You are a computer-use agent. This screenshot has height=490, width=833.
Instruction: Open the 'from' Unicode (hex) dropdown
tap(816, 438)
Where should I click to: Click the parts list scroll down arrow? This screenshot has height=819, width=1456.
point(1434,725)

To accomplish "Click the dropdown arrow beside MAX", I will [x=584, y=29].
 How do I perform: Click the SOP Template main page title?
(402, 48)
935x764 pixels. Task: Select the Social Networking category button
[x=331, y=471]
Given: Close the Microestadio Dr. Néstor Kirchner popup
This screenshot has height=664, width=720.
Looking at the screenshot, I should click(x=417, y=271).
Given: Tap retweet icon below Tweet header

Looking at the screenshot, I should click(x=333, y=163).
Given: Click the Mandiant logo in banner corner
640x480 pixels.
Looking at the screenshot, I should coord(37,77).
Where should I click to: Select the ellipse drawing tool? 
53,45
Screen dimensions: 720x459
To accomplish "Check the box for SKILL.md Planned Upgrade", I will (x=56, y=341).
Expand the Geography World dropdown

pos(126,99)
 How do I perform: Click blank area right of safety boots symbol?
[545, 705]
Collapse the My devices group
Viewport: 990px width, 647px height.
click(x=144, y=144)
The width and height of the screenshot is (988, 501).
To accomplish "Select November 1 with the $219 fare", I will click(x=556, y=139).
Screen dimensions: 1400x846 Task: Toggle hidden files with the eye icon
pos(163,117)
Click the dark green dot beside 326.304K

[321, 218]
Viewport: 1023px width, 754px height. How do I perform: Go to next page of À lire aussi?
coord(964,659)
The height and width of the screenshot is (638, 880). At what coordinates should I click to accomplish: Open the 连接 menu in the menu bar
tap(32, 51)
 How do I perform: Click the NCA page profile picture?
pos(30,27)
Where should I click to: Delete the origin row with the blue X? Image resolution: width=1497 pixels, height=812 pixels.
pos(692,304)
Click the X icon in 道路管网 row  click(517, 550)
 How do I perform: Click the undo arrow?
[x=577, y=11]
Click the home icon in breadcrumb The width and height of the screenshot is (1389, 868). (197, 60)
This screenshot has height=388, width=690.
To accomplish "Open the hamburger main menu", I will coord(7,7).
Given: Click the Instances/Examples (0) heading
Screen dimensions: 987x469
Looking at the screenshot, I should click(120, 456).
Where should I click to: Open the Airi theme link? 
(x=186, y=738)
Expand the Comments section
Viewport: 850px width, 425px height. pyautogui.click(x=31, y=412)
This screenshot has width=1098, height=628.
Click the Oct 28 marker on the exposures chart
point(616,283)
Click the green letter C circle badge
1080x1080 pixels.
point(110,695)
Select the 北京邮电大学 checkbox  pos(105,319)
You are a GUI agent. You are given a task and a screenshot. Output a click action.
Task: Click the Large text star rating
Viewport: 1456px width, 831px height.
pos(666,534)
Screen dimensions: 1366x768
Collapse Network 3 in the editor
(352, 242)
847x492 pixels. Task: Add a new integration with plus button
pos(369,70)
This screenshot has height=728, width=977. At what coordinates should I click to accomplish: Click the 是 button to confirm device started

**TASK**: From the records above, extract each line exactly as shown.

**RESPONSE TO THE TASK**:
You are a computer-use agent. This screenshot has height=490, width=833.
Instruction: Open the 'from' Unicode (hex) dropdown
tap(816, 438)
Where should I click to: Click the parts list scroll down arrow? This screenshot has height=819, width=1456.
point(1434,725)

To accomplish "Click the dropdown arrow beside MAX", I will [x=584, y=29].
 How do I perform: Click the SOP Template main page title?
(402, 48)
935x764 pixels. Task: Select the Social Networking category button
[x=331, y=471]
Given: Close the Microestadio Dr. Néstor Kirchner popup
This screenshot has height=664, width=720.
Looking at the screenshot, I should click(x=417, y=271).
Given: Tap retweet icon below Tweet header

Looking at the screenshot, I should click(x=333, y=163).
Given: Click the Mandiant logo in banner corner
640x480 pixels.
Looking at the screenshot, I should coord(37,77).
Where should I click to: Select the ellipse drawing tool? 
53,45
Screen dimensions: 720x459
To accomplish "Check the box for SKILL.md Planned Upgrade", I will (x=56, y=341).
Expand the Geography World dropdown

pos(126,99)
 How do I perform: Click blank area right of safety boots symbol?
[545, 705]
Collapse the My devices group
Viewport: 990px width, 647px height.
click(x=144, y=144)
The width and height of the screenshot is (988, 501).
To accomplish "Select November 1 with the $219 fare", I will click(x=556, y=139).
Screen dimensions: 1400x846 Task: Toggle hidden files with the eye icon
pos(163,117)
Click the dark green dot beside 326.304K

[321, 218]
Viewport: 1023px width, 754px height. How do I perform: Go to next page of À lire aussi?
coord(964,659)
The height and width of the screenshot is (638, 880). At what coordinates should I click to accomplish: Open the 连接 menu in the menu bar
tap(32, 51)
 How do I perform: Click the NCA page profile picture?
pos(30,27)
Where should I click to: Delete the origin row with the blue X? Image resolution: width=1497 pixels, height=812 pixels.
pos(692,304)
Click the X icon in 道路管网 row  click(517, 550)
 How do I perform: Click the undo arrow?
[x=577, y=11]
Click the home icon in breadcrumb The width and height of the screenshot is (1389, 868). (197, 60)
This screenshot has height=388, width=690.
To accomplish "Open the hamburger main menu", I will coord(7,7).
Given: Click the Instances/Examples (0) heading
Screen dimensions: 987x469
Looking at the screenshot, I should click(120, 456).
Where should I click to: Open the Airi theme link? 
(x=186, y=738)
Expand the Comments section
Viewport: 850px width, 425px height. pyautogui.click(x=31, y=412)
This screenshot has width=1098, height=628.
Click the Oct 28 marker on the exposures chart
point(616,283)
Click the green letter C circle badge
1080x1080 pixels.
point(110,695)
Select the 北京邮电大学 checkbox  pos(105,319)
You are a GUI agent. You are given a task and a screenshot. Output a click action.
Task: Click the Large text star rating
Viewport: 1456px width, 831px height.
pos(666,534)
Screen dimensions: 1366x768
Collapse Network 3 in the editor
(352, 242)
847x492 pixels. Task: Add a new integration with plus button
pos(369,70)
This screenshot has height=728, width=977. At what coordinates should I click to accomplish: Click the 是 button to confirm device started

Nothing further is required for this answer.